I'm a little undecided on the "Foothill Freeway" example, but the ambiguity seems to hinge more on dropping the "freeway/blvd" portions than the definite article.
But for Interstates, having a "the" seems a bit silly and it doesn't resolve any ambiguity that I can tell. I wouldn't say "Go north on the 15." I have multiple problems with that. There's the already discussed point of it being "Interstate 15" and not "The Interstate 15," of course. But, I'm not digging the "go north" part either. That is, Interstates are labeled with directions already. So I would say "take 15 North." "North" being part of the proper noun. I-15N spends a lot of time going northeast, and I imagine occasionally turns southward briefly as topography demands.

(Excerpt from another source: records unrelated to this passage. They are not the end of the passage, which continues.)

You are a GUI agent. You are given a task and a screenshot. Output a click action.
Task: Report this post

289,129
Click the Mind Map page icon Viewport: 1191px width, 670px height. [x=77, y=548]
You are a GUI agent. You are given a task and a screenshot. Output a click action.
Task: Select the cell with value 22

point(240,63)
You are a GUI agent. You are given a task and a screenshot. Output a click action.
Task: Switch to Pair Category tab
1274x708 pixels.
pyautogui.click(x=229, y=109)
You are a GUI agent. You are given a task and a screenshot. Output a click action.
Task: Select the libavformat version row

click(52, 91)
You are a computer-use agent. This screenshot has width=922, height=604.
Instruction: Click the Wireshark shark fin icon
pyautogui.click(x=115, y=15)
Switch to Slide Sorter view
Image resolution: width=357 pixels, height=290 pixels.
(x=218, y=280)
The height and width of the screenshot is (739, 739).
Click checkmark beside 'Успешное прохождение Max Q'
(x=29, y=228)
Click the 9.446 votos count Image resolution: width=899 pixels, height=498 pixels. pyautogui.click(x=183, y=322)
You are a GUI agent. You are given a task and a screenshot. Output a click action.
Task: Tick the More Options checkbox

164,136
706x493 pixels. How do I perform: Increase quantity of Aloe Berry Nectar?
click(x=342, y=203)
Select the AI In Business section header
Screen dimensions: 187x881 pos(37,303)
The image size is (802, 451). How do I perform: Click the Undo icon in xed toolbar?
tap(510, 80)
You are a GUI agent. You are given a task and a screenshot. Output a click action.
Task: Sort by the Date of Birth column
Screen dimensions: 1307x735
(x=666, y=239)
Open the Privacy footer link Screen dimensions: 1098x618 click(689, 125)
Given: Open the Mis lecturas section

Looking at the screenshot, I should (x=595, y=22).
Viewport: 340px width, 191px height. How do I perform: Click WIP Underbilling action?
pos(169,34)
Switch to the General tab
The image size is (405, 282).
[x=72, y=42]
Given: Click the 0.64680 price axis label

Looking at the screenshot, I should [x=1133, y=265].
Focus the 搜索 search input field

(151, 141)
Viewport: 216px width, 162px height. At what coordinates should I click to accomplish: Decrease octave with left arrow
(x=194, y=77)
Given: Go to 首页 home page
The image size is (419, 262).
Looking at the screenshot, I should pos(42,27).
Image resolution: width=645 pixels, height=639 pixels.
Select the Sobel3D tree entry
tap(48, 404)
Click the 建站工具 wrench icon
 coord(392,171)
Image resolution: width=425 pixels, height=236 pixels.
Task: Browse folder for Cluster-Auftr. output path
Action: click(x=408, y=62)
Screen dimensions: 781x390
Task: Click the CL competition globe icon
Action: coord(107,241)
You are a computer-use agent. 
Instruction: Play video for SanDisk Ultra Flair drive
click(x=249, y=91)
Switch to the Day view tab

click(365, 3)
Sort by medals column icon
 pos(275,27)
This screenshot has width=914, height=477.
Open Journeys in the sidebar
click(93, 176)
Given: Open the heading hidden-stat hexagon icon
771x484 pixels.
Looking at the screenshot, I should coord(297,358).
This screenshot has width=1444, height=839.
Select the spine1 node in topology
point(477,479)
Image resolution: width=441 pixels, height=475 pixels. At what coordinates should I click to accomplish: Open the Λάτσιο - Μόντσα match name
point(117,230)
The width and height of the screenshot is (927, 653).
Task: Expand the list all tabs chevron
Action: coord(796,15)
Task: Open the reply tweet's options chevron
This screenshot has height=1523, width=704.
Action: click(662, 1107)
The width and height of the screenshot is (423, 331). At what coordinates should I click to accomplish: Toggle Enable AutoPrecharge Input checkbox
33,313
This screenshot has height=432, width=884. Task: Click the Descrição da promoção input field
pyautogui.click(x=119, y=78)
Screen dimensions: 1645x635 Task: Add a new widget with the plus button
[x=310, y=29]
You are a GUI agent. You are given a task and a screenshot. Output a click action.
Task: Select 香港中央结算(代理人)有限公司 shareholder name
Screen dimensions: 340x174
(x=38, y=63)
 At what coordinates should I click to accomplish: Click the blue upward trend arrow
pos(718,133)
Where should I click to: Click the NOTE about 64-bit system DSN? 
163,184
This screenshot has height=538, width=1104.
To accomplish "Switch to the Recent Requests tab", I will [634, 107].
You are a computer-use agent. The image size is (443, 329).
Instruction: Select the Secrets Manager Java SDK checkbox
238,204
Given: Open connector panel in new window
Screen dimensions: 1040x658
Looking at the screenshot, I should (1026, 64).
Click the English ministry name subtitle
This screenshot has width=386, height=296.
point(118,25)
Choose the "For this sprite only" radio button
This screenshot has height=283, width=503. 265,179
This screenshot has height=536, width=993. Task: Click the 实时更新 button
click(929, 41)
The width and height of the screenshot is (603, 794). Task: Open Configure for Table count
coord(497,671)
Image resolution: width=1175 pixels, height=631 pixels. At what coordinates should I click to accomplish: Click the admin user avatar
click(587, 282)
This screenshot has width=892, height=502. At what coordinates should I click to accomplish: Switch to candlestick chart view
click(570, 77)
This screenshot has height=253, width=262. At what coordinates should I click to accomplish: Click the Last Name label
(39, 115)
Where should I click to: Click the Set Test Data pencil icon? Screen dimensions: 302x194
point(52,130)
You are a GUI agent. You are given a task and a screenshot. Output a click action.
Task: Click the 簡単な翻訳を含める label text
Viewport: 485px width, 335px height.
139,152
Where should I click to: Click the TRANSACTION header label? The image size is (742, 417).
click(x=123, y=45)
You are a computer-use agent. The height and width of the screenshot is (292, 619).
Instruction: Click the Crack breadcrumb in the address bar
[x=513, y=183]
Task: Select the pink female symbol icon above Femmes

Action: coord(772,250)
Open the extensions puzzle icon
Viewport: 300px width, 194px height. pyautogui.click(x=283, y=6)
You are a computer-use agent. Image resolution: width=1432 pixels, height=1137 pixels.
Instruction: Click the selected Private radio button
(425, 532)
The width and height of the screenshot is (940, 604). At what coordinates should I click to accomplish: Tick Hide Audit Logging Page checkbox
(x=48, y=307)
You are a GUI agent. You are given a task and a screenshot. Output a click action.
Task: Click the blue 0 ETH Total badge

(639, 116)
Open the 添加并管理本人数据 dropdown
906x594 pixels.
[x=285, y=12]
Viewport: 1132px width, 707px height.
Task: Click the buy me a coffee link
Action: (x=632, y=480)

If you're going to Vegas from San Diego, you're taking I-15N to Las Vegas. Or you could say you're going northeast on I-15. Or northeast on I-15N for extra clarity.
As for up/down. I guess I generally think of it as north and south, but I don't think I take it as a direction. If someone said "go down I-15N" for example, it wouldn't bother me. I never say 'go over to' because that's going crazy overboard with the syllables. Sometimes up/down is used to refer to actual elevation changes. I know it was like that when I lived on Lake Superior. Up was away from the lake. Down was toward the lake. I guess to some extent it's like that here. People say "I'm going down to the beach," and not "over to the beach" even though it's straight to the west.